### Stated goal 1
Reproduce the listing below verbatim, from its first line through the line containing "click(451, 37)", with both ends included.

Women after the Arab Awakening
Women played frontline roles in the Arab uprisings, but have since faced growing political hurdles during the transitions. Nine female activists from Yemen, Egypt, Tunisia, Lebanon, Saudi Arabia, Syria and Libya outlined the specific challenges to women’s participation at a meeting sponsored by the Woodrow Wilson Center for International Scholars in October 2012. They also offered strategies for empowering women. The following are excerpts from their presentations, edited by the Middle East Program.
Hala Al Dosari, Ph.D. candidate in health services research; and opinion writer
Activists are working through networks of local and international NGOs and media outlets. The virtual world is the hub for women activists, allowing them to maneuver around official censorship and experience the freedom of unlimited interaction. Women are creating a discourse on gender roles and expectations, social norms, and women’s rights. They are becoming visible despite gender segregation and lack of representation. Sometimes, campaigns created locally and internationally succeed. The inclusion of two Saudi women in the 2012 official Olympic team was one small victory that has not yet translated into sporting opportunities for all Saudi women.

### Dataset rows
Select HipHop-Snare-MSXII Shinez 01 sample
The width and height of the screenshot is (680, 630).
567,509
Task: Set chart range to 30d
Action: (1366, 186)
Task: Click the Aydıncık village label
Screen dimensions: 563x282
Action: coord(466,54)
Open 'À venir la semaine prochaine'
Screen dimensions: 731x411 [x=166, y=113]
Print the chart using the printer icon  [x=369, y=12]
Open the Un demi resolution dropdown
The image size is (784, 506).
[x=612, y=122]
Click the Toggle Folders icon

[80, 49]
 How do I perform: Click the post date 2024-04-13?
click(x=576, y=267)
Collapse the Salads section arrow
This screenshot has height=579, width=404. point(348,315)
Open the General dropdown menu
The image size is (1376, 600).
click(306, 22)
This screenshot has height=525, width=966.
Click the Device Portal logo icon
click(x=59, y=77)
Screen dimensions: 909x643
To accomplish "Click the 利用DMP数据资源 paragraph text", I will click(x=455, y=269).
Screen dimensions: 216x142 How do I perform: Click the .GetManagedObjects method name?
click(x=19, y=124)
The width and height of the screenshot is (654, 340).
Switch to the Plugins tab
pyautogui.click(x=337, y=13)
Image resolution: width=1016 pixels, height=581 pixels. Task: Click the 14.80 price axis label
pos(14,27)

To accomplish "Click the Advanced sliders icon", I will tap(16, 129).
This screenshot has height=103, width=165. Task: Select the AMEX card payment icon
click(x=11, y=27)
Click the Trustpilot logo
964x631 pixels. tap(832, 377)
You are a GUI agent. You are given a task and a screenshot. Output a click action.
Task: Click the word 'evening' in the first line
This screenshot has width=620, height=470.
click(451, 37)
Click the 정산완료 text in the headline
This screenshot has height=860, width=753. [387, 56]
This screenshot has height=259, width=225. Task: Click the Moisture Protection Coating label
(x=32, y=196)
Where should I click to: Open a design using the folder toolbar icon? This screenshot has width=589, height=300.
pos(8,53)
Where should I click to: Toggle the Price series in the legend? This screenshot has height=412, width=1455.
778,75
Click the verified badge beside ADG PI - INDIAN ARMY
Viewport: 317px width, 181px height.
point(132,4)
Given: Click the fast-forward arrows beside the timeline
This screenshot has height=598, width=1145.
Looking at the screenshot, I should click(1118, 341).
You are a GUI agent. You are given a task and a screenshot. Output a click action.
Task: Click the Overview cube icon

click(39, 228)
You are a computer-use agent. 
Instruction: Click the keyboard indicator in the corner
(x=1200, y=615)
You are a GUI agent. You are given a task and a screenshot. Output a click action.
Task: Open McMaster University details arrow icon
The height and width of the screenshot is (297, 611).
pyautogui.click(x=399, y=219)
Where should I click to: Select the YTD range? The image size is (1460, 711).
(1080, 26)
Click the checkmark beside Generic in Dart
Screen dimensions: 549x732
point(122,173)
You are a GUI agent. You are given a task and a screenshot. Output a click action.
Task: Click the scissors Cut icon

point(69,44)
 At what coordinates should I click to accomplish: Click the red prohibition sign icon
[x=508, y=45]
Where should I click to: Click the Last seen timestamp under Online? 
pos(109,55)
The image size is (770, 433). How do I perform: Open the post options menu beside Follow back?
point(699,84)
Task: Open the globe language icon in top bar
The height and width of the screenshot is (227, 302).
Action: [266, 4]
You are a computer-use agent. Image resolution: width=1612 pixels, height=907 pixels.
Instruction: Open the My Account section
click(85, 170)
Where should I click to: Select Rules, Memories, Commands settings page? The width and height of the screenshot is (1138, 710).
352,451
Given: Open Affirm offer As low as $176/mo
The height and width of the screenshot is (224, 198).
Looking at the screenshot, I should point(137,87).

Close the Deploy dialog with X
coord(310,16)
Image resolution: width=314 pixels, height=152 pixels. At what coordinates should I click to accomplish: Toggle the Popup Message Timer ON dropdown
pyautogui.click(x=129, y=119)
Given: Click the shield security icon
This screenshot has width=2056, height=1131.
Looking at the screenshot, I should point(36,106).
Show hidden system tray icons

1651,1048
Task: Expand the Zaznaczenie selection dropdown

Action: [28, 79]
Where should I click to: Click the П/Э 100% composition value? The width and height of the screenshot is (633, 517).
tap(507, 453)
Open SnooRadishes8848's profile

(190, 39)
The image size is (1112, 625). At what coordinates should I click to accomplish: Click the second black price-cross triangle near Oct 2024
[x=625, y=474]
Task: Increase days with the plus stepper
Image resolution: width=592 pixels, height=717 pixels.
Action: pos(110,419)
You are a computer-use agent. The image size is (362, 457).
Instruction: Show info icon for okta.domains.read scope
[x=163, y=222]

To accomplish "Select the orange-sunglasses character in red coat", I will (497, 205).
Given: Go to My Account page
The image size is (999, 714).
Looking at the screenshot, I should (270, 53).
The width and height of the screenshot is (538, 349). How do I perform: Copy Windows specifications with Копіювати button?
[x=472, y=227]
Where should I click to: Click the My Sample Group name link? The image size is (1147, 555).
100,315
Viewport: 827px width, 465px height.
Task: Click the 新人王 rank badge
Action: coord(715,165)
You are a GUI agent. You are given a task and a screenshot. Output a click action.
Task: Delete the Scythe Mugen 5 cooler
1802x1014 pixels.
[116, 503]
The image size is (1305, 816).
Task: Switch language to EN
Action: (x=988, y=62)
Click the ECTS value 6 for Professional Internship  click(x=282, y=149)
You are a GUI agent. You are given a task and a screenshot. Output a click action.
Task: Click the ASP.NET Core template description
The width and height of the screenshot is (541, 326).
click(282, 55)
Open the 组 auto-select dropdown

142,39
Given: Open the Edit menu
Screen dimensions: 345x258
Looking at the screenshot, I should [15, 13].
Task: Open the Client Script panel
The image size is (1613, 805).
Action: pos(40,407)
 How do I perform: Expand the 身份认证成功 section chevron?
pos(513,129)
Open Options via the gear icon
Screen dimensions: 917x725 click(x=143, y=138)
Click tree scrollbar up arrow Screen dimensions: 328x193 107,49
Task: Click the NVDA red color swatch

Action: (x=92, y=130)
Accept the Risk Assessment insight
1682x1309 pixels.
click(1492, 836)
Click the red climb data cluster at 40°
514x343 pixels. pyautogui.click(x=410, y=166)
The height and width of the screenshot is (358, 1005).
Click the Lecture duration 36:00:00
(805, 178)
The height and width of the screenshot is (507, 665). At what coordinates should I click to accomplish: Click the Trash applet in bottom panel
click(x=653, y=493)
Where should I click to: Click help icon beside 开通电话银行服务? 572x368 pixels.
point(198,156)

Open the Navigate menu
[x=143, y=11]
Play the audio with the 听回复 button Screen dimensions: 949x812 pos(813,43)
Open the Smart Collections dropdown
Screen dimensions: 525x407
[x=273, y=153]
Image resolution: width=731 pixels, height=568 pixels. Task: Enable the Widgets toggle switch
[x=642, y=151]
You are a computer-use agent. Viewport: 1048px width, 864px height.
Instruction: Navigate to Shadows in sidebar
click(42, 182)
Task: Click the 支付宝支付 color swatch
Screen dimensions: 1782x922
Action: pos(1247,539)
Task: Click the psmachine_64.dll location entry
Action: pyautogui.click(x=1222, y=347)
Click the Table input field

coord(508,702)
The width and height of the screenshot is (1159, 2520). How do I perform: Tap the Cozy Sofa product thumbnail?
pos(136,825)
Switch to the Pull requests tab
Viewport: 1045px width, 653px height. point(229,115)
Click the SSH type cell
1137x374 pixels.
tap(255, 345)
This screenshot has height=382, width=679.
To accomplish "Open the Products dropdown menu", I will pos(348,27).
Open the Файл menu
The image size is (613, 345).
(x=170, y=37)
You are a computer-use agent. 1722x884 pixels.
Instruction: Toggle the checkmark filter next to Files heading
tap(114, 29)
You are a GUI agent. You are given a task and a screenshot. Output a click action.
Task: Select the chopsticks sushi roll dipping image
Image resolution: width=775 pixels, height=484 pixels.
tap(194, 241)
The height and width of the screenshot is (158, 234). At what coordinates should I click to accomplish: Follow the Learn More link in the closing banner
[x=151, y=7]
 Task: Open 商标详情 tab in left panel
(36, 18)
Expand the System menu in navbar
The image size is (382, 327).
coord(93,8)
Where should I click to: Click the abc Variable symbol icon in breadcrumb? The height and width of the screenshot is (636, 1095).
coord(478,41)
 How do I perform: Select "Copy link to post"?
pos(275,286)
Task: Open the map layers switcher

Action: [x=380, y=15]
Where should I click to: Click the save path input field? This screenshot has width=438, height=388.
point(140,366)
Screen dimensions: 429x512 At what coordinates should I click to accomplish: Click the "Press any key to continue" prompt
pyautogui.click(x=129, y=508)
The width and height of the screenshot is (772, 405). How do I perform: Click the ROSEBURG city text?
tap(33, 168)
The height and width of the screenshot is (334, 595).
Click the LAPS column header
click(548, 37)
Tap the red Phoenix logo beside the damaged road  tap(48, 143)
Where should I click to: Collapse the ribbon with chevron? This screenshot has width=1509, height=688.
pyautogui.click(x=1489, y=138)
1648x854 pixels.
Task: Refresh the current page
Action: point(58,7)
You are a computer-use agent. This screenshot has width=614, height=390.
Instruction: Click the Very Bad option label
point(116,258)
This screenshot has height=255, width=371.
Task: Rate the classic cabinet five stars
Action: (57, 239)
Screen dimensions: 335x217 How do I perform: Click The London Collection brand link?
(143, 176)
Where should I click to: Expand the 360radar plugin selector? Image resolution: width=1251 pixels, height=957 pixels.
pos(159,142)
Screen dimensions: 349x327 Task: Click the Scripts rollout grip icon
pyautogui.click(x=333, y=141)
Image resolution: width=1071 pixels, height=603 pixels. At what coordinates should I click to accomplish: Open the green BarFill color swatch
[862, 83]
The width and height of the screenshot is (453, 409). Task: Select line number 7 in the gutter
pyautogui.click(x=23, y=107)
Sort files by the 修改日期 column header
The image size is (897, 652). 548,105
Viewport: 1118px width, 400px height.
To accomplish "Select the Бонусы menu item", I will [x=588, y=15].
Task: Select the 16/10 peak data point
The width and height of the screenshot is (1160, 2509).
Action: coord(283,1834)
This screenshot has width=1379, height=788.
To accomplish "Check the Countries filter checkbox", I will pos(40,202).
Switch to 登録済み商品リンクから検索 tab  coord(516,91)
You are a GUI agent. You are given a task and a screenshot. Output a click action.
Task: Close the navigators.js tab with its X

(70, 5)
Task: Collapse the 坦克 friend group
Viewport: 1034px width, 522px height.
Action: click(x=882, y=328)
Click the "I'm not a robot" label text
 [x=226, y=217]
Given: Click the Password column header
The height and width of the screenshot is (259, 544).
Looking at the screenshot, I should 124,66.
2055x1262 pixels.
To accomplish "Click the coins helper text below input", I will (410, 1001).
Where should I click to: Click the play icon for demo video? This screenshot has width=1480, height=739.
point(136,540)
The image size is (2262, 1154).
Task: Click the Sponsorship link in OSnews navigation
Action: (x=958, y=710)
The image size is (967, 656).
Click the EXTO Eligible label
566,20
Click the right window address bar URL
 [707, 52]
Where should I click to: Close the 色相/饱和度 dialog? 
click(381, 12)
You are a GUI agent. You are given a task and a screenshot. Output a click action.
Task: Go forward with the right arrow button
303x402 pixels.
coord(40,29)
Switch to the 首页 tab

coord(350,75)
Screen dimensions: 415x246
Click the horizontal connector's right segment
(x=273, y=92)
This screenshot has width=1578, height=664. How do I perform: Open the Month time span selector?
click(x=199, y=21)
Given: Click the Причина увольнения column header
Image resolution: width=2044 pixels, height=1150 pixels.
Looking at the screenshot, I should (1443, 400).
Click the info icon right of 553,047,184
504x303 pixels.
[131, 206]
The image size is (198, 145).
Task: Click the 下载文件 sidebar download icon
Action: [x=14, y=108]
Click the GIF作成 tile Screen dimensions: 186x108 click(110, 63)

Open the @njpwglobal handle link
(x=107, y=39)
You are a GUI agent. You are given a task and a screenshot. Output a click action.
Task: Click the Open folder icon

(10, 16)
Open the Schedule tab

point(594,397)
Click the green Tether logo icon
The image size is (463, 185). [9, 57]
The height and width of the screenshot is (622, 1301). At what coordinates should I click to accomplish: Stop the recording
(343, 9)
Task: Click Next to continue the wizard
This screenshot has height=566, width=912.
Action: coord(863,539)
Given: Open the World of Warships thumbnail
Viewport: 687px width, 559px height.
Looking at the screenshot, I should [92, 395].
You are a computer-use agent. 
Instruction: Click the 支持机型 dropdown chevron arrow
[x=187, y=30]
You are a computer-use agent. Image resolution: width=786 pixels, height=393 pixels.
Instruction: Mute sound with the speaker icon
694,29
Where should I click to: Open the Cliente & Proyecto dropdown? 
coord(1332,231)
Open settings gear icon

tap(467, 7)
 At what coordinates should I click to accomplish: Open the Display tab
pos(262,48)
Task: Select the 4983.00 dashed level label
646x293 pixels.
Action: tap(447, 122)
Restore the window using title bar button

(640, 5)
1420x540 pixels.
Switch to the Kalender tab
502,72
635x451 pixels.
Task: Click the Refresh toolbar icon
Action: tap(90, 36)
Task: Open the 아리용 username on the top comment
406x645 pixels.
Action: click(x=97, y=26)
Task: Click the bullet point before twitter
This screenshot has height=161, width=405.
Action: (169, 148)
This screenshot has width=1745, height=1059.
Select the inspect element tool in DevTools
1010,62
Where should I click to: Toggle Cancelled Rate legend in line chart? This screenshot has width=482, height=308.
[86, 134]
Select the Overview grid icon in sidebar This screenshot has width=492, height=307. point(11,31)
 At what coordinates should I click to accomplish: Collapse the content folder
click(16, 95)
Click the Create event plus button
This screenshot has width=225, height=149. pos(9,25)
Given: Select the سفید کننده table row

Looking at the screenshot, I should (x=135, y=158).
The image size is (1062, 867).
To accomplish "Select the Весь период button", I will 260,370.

### Stated goal 2
From the passage on women after the Arab Awakening, list every country named as home to the nine female activists.

### Written reply 1
Select HipHop-Snare-MSXII Shinez 01 sample
The width and height of the screenshot is (680, 630).
567,509
Task: Set chart range to 30d
Action: (1366, 186)
Task: Click the Aydıncık village label
Screen dimensions: 563x282
Action: coord(466,54)
Open 'À venir la semaine prochaine'
Screen dimensions: 731x411 [x=166, y=113]
Print the chart using the printer icon  [x=369, y=12]
Open the Un demi resolution dropdown
The image size is (784, 506).
[x=612, y=122]
Click the Toggle Folders icon

[80, 49]
 How do I perform: Click the post date 2024-04-13?
click(x=576, y=267)
Collapse the Salads section arrow
This screenshot has height=579, width=404. point(348,315)
Open the General dropdown menu
The image size is (1376, 600).
click(306, 22)
This screenshot has height=525, width=966.
Click the Device Portal logo icon
click(x=59, y=77)
Screen dimensions: 909x643
To accomplish "Click the 利用DMP数据资源 paragraph text", I will click(x=455, y=269).
Screen dimensions: 216x142 How do I perform: Click the .GetManagedObjects method name?
click(x=19, y=124)
The width and height of the screenshot is (654, 340).
Switch to the Plugins tab
pyautogui.click(x=337, y=13)
Image resolution: width=1016 pixels, height=581 pixels. Task: Click the 14.80 price axis label
pos(14,27)

To accomplish "Click the Advanced sliders icon", I will tap(16, 129).
This screenshot has height=103, width=165. Task: Select the AMEX card payment icon
click(x=11, y=27)
Click the Trustpilot logo
964x631 pixels. tap(832, 377)
You are a GUI agent. You are given a task and a screenshot. Output a click action.
Task: Click the word 'evening' in the first line
This screenshot has width=620, height=470.
click(451, 37)

### Written reply 2
Yemen, Egypt, Tunisia, Lebanon, Saudi Arabia, Syria, Libya